◆ **WORK INSTRUCTION**:
Nothing in the records may be left out; restate them word for word.

[Saved data entries]
*** Begin section ***
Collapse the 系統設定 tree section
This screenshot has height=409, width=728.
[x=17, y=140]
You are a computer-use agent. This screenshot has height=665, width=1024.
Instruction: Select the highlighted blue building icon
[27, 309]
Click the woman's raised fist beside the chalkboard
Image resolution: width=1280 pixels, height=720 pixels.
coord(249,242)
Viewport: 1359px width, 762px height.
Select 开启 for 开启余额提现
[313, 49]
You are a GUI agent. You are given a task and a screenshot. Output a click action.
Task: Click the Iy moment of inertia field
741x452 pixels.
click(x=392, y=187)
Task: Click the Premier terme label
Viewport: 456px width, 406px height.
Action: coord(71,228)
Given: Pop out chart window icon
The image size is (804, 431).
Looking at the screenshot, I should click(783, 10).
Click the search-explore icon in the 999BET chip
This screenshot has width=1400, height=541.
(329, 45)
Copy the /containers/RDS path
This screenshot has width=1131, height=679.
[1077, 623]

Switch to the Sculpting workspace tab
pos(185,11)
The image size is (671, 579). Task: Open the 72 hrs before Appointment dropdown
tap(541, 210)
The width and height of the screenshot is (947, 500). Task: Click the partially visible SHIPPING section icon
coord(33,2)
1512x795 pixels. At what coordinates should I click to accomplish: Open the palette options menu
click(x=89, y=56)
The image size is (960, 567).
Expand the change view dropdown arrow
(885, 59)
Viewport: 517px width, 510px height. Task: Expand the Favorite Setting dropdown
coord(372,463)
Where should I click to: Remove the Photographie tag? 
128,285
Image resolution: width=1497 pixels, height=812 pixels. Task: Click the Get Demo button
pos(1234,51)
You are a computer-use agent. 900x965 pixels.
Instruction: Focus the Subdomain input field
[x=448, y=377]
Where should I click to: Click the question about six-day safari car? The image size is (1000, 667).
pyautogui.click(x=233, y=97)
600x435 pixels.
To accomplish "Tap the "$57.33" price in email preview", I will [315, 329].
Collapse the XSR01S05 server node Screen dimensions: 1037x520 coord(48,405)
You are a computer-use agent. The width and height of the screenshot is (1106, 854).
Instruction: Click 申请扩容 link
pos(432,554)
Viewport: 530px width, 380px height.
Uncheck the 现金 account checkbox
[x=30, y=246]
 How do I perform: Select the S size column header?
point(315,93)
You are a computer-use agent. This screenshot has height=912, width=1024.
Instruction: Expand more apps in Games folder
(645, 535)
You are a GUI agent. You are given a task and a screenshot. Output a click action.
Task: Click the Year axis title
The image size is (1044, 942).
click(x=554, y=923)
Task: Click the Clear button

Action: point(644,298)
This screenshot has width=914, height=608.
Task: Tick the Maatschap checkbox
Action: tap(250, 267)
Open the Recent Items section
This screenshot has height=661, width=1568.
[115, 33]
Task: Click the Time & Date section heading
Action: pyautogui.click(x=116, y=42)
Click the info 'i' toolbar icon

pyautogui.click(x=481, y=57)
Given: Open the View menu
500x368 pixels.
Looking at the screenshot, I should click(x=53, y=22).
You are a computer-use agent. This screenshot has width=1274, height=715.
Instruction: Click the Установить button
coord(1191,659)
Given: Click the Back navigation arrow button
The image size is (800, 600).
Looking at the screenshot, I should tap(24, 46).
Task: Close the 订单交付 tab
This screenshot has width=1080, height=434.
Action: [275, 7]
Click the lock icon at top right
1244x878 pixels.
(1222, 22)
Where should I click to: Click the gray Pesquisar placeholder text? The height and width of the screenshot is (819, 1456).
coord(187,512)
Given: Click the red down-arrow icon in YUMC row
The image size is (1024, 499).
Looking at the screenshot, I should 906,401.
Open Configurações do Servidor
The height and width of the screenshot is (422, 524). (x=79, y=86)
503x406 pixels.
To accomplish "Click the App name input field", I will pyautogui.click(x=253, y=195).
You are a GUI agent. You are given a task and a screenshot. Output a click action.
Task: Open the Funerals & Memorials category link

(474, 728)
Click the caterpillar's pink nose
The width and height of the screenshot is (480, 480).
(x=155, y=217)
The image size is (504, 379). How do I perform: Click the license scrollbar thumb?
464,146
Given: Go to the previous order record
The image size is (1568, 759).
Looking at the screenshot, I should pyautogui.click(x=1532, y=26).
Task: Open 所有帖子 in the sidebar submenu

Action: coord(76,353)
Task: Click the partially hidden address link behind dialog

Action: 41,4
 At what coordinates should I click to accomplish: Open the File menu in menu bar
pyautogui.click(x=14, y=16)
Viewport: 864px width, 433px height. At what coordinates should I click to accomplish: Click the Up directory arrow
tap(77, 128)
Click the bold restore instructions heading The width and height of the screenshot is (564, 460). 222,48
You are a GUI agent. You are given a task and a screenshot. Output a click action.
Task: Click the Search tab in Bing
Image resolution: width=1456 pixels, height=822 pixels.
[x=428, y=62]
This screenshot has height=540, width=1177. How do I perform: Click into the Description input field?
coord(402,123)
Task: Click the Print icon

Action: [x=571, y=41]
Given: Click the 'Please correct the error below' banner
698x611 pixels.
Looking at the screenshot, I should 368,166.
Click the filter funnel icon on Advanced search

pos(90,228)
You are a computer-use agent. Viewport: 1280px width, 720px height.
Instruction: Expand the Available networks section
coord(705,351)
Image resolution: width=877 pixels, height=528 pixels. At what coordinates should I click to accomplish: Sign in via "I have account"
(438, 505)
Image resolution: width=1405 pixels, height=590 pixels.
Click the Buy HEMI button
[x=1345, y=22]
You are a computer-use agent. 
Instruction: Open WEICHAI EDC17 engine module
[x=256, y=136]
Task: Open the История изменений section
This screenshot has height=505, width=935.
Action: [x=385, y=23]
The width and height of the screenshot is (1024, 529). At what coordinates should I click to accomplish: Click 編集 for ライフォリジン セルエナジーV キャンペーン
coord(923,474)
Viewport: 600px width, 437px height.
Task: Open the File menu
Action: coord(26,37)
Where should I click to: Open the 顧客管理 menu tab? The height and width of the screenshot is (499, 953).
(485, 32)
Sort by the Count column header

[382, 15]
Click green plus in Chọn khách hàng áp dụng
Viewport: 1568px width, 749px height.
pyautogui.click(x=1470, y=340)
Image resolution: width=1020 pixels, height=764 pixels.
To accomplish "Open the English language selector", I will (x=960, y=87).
*** End section ***
◆ **RESPONSE AREA**:
Collapse the 系統設定 tree section
This screenshot has height=409, width=728.
[x=17, y=140]
You are a computer-use agent. This screenshot has height=665, width=1024.
Instruction: Select the highlighted blue building icon
[27, 309]
Click the woman's raised fist beside the chalkboard
Image resolution: width=1280 pixels, height=720 pixels.
coord(249,242)
Viewport: 1359px width, 762px height.
Select 开启 for 开启余额提现
[313, 49]
You are a GUI agent. You are given a task and a screenshot. Output a click action.
Task: Click the Iy moment of inertia field
741x452 pixels.
click(x=392, y=187)
Task: Click the Premier terme label
Viewport: 456px width, 406px height.
Action: coord(71,228)
Given: Pop out chart window icon
The image size is (804, 431).
Looking at the screenshot, I should click(783, 10).
Click the search-explore icon in the 999BET chip
This screenshot has width=1400, height=541.
(329, 45)
Copy the /containers/RDS path
This screenshot has width=1131, height=679.
[1077, 623]

Switch to the Sculpting workspace tab
pos(185,11)
The image size is (671, 579). Task: Open the 72 hrs before Appointment dropdown
tap(541, 210)
The width and height of the screenshot is (947, 500). Task: Click the partially visible SHIPPING section icon
coord(33,2)
1512x795 pixels. At what coordinates should I click to accomplish: Open the palette options menu
click(x=89, y=56)
The image size is (960, 567).
Expand the change view dropdown arrow
(885, 59)
Viewport: 517px width, 510px height. Task: Expand the Favorite Setting dropdown
coord(372,463)
Where should I click to: Remove the Photographie tag? 
128,285
Image resolution: width=1497 pixels, height=812 pixels. Task: Click the Get Demo button
pos(1234,51)
You are a computer-use agent. 900x965 pixels.
Instruction: Focus the Subdomain input field
[x=448, y=377]
Where should I click to: Click the question about six-day safari car? The image size is (1000, 667).
pyautogui.click(x=233, y=97)
600x435 pixels.
To accomplish "Tap the "$57.33" price in email preview", I will [315, 329].
Collapse the XSR01S05 server node Screen dimensions: 1037x520 coord(48,405)
You are a computer-use agent. The width and height of the screenshot is (1106, 854).
Instruction: Click 申请扩容 link
pos(432,554)
Viewport: 530px width, 380px height.
Uncheck the 现金 account checkbox
[x=30, y=246]
 How do I perform: Select the S size column header?
point(315,93)
You are a computer-use agent. This screenshot has height=912, width=1024.
Instruction: Expand more apps in Games folder
(645, 535)
You are a GUI agent. You are given a task and a screenshot. Output a click action.
Task: Click the Year axis title
The image size is (1044, 942).
click(x=554, y=923)
Task: Click the Clear button

Action: point(644,298)
This screenshot has width=914, height=608.
Task: Tick the Maatschap checkbox
Action: tap(250, 267)
Open the Recent Items section
This screenshot has height=661, width=1568.
[115, 33]
Task: Click the Time & Date section heading
Action: pyautogui.click(x=116, y=42)
Click the info 'i' toolbar icon

pyautogui.click(x=481, y=57)
Given: Open the View menu
500x368 pixels.
Looking at the screenshot, I should click(x=53, y=22).
You are a computer-use agent. This screenshot has width=1274, height=715.
Instruction: Click the Установить button
coord(1191,659)
Given: Click the Back navigation arrow button
The image size is (800, 600).
Looking at the screenshot, I should tap(24, 46).
Task: Close the 订单交付 tab
This screenshot has width=1080, height=434.
Action: [275, 7]
Click the lock icon at top right
1244x878 pixels.
(1222, 22)
Where should I click to: Click the gray Pesquisar placeholder text? The height and width of the screenshot is (819, 1456).
coord(187,512)
Given: Click the red down-arrow icon in YUMC row
The image size is (1024, 499).
Looking at the screenshot, I should 906,401.
Open Configurações do Servidor
The height and width of the screenshot is (422, 524). (x=79, y=86)
503x406 pixels.
To accomplish "Click the App name input field", I will pyautogui.click(x=253, y=195).
You are a GUI agent. You are given a task and a screenshot. Output a click action.
Task: Open the Funerals & Memorials category link

(474, 728)
Click the caterpillar's pink nose
The width and height of the screenshot is (480, 480).
(x=155, y=217)
The image size is (504, 379). How do I perform: Click the license scrollbar thumb?
464,146
Given: Go to the previous order record
The image size is (1568, 759).
Looking at the screenshot, I should pyautogui.click(x=1532, y=26).
Task: Open 所有帖子 in the sidebar submenu

Action: coord(76,353)
Task: Click the partially hidden address link behind dialog

Action: 41,4
 At what coordinates should I click to accomplish: Open the File menu in menu bar
pyautogui.click(x=14, y=16)
Viewport: 864px width, 433px height. At what coordinates should I click to accomplish: Click the Up directory arrow
tap(77, 128)
Click the bold restore instructions heading The width and height of the screenshot is (564, 460). 222,48
You are a GUI agent. You are given a task and a screenshot. Output a click action.
Task: Click the Search tab in Bing
Image resolution: width=1456 pixels, height=822 pixels.
[x=428, y=62]
This screenshot has height=540, width=1177. How do I perform: Click into the Description input field?
coord(402,123)
Task: Click the Print icon

Action: [x=571, y=41]
Given: Click the 'Please correct the error below' banner
698x611 pixels.
Looking at the screenshot, I should 368,166.
Click the filter funnel icon on Advanced search

pos(90,228)
You are a computer-use agent. Viewport: 1280px width, 720px height.
Instruction: Expand the Available networks section
coord(705,351)
Image resolution: width=877 pixels, height=528 pixels. At what coordinates should I click to accomplish: Sign in via "I have account"
(438, 505)
Image resolution: width=1405 pixels, height=590 pixels.
Click the Buy HEMI button
[x=1345, y=22]
You are a computer-use agent. 
Instruction: Open WEICHAI EDC17 engine module
[x=256, y=136]
Task: Open the История изменений section
This screenshot has height=505, width=935.
Action: [x=385, y=23]
The width and height of the screenshot is (1024, 529). At what coordinates should I click to accomplish: Click 編集 for ライフォリジン セルエナジーV キャンペーン
coord(923,474)
Viewport: 600px width, 437px height.
Task: Open the File menu
Action: coord(26,37)
Where should I click to: Open the 顧客管理 menu tab? The height and width of the screenshot is (499, 953).
(485, 32)
Sort by the Count column header

[382, 15]
Click green plus in Chọn khách hàng áp dụng
Viewport: 1568px width, 749px height.
pyautogui.click(x=1470, y=340)
Image resolution: width=1020 pixels, height=764 pixels.
To accomplish "Open the English language selector", I will (x=960, y=87).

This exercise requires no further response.